米ホワイトハウスは現地時間2014年1月17日、米国家安全保障局(NSA)の情報収集活動に関する改革案を発表した。プライバシーと人民の自由を尊重し、国民の信頼を保ち、未承認の情報漏えいのリスクを抑えながら、国家の安全を最適なかたちで確保することに情報収集能力を使用する方法を検討したとしている。

 Barack Obama米大統領は米司法省で同日行った演説で、「NSAを含む政府機関は一般の人々のプライバシーを保護する規約に徹底して従っており、権力の乱用はない」と強調。しかし民衆の懸念を考慮して既存の収集プログラムは終了し、政府が大量のデータを保有せずに通話の大量メタデータを収集する能力を維持する方法へ移行すると述べた。

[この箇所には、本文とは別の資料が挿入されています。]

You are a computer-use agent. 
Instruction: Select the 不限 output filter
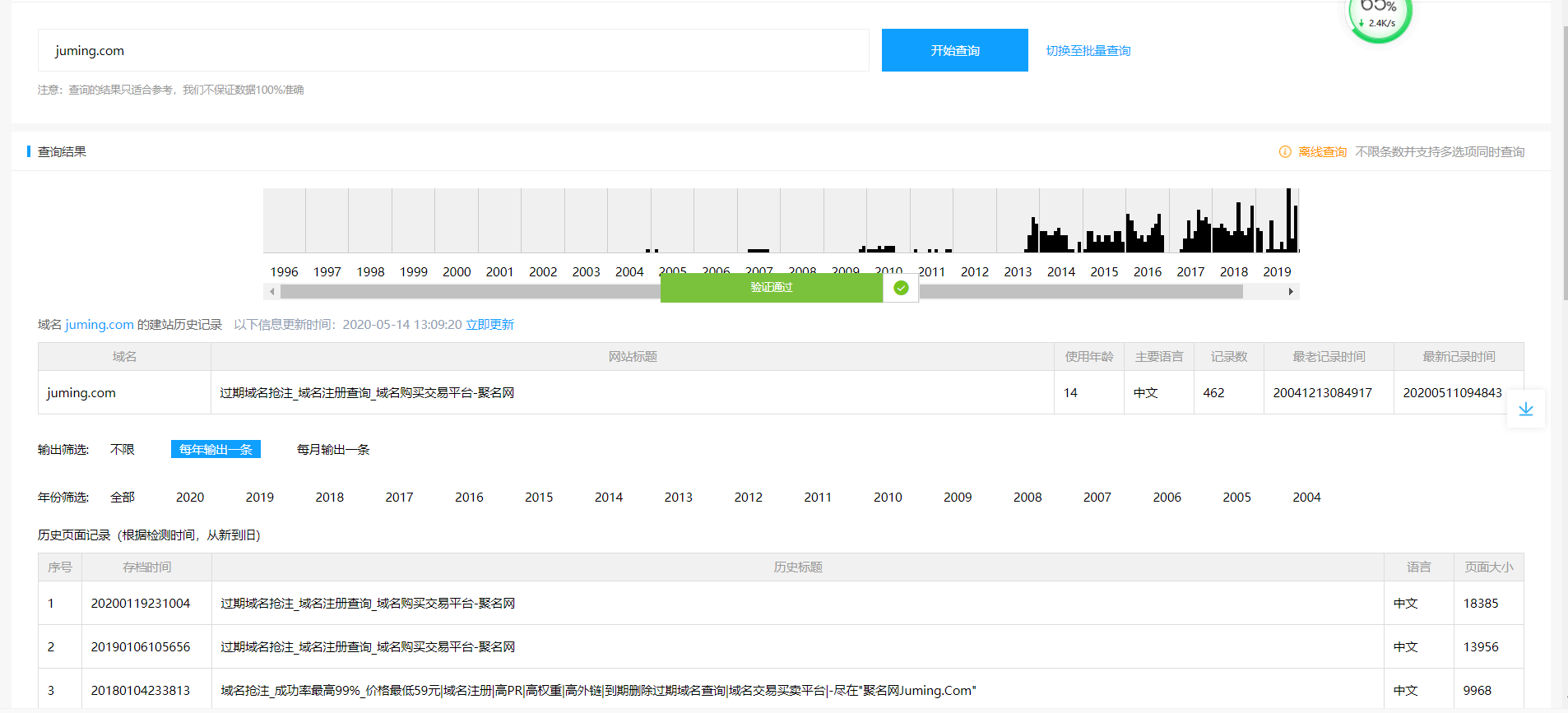point(122,450)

 どういった機関がデータを保存するかについては現段階では未定だが、情報当局がデータベースにアクセスするには事前に裁判所の承認を得なければならないようにする。

 またObama大統領は、国家安全保障上、差し迫った理由がない限り、同盟国や友好国の首脳の通信は傍受しないことを明言した。さらに米国人と外国人の間でやりとりされた通信データの検索や犯罪捜査などへの使用についても制限する方針という。

 そのほか改革案では、通信プロバイダーなどが、政府から受けた情報開示要請についてより多くのデータを公表し、いっそう透明性を高められるようにするとしている。

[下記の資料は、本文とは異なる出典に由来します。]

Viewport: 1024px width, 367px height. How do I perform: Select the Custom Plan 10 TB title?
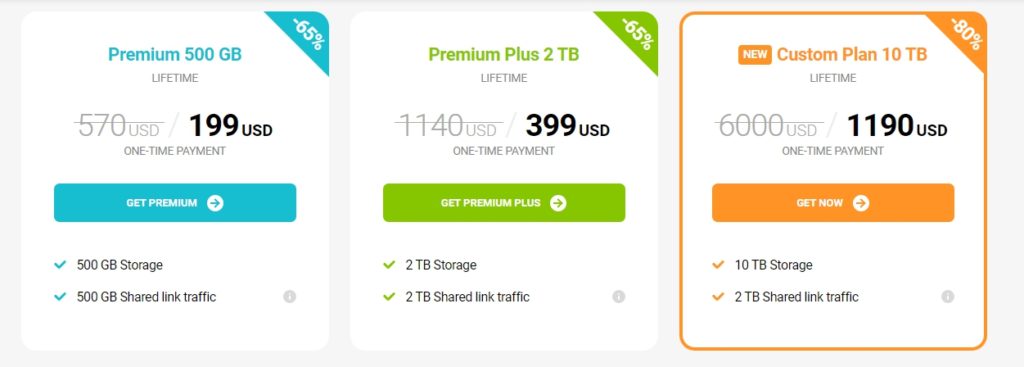(x=852, y=54)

 米メディア(Wall Street Journal)の報道によると、今回の改革案について、第三者機関におけるデータ保存の実現性の難しさを指摘する声があるほか、大量データ収集活動そのものは継続されることへの批判もある。また別の立場からは、データへのアクセスに手間がかかることで捜査に支障を来すおそれがあるとの意見も出ている。